The Worldwide Disclosure Facility (WDF), which was announced in the 2015 Budget, will offer no special deals to those who come forward but will be the last chance for people to come clean before a new set of tougher penalties is introduced.
"HMRC is getting even tougher on tax evasion," said Jennie Granger, HMRC director general of enforcement and compliance. "We relentlessly pursue tax evaders to ensure they pay every penny of the taxes and fines they owe, pushing for the toughest possible sanctions where appropriate."
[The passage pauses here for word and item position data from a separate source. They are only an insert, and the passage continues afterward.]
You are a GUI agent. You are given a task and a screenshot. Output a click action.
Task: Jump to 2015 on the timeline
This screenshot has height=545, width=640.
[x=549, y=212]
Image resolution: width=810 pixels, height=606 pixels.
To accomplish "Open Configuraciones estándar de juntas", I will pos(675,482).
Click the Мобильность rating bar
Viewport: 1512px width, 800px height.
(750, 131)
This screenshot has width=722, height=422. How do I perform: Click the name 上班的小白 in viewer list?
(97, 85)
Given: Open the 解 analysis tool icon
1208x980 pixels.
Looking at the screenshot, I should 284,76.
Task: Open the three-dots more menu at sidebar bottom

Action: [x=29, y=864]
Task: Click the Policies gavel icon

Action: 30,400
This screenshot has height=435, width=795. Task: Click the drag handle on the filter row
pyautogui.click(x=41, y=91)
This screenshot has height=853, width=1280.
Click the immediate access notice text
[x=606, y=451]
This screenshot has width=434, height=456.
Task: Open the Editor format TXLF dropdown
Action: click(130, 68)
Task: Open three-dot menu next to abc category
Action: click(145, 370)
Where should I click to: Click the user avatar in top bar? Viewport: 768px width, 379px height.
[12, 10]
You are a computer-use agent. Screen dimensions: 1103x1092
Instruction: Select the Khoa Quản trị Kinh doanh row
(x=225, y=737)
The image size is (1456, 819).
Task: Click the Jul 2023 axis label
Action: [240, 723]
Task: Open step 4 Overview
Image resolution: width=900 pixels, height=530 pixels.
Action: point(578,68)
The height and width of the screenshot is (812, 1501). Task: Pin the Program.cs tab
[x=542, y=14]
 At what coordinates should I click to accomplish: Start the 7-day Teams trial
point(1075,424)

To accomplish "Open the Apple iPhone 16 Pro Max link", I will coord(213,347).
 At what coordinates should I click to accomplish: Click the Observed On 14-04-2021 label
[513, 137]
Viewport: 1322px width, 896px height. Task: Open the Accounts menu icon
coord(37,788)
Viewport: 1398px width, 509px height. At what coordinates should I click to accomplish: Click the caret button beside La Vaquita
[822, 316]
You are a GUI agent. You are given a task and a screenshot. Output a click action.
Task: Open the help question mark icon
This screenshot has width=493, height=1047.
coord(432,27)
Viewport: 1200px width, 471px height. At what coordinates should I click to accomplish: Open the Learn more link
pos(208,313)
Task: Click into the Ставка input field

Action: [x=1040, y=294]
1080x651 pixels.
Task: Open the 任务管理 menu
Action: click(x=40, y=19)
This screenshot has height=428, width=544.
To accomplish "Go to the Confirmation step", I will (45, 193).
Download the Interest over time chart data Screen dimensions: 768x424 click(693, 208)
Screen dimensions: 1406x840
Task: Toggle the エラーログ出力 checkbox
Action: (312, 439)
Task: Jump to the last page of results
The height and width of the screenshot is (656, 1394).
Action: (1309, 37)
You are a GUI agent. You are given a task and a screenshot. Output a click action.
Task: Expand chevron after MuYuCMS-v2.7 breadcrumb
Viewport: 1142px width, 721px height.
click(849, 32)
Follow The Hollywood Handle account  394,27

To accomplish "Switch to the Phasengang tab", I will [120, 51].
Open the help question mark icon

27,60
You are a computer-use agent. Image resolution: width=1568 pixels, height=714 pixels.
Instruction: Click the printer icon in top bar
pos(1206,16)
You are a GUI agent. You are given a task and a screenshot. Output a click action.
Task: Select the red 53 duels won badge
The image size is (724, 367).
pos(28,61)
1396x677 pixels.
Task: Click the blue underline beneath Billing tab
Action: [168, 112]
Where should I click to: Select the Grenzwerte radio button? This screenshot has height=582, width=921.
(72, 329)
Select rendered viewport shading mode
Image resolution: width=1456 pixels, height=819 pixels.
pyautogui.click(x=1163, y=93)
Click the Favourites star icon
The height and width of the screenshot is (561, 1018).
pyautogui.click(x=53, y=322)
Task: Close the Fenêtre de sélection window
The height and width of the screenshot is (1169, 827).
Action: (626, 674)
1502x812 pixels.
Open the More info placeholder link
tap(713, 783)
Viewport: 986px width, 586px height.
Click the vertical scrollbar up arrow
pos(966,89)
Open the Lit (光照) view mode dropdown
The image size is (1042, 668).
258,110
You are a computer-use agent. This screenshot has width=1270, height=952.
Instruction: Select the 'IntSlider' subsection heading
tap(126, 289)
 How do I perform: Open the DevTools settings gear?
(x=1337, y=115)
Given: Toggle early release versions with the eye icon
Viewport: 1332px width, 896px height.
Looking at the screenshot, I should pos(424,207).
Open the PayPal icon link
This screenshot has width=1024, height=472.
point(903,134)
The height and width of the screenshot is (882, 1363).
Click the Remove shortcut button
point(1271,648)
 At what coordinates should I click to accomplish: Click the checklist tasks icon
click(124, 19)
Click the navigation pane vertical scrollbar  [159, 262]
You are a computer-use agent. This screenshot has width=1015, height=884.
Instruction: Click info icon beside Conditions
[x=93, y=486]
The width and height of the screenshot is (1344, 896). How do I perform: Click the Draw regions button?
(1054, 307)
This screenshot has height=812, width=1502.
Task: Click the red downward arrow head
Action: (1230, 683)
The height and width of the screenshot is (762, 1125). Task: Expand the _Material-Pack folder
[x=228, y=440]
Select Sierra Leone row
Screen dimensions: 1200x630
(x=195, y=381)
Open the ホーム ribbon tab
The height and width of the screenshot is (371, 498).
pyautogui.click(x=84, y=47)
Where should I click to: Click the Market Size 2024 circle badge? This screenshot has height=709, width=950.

The taxman has also revealed today it will start factoring into its penalty calculations how long it has taken somebody to put their affairs in order, meaning those who have been dragging their feet for a while or have ignored opportunities in the past to disclose outstanding liabilities might receive little to no deduction for voluntary disclosure.
The WDF launch date was mentioned last month, when HMRC proposed new laws which would slap those who do not come forward to cough up outstanding taxes from offshore investments and accounts with harsher penalties.
The new Requirement to Correct rules are being consulted on until mid-October.
HMRC is also shortly due to start receiving a slew of data on the offshore dealings of UK taxpayers as part of new data sharing arrangements.
HMRC has raked in over £2.4bn from offshore evasion initiatives since 2010.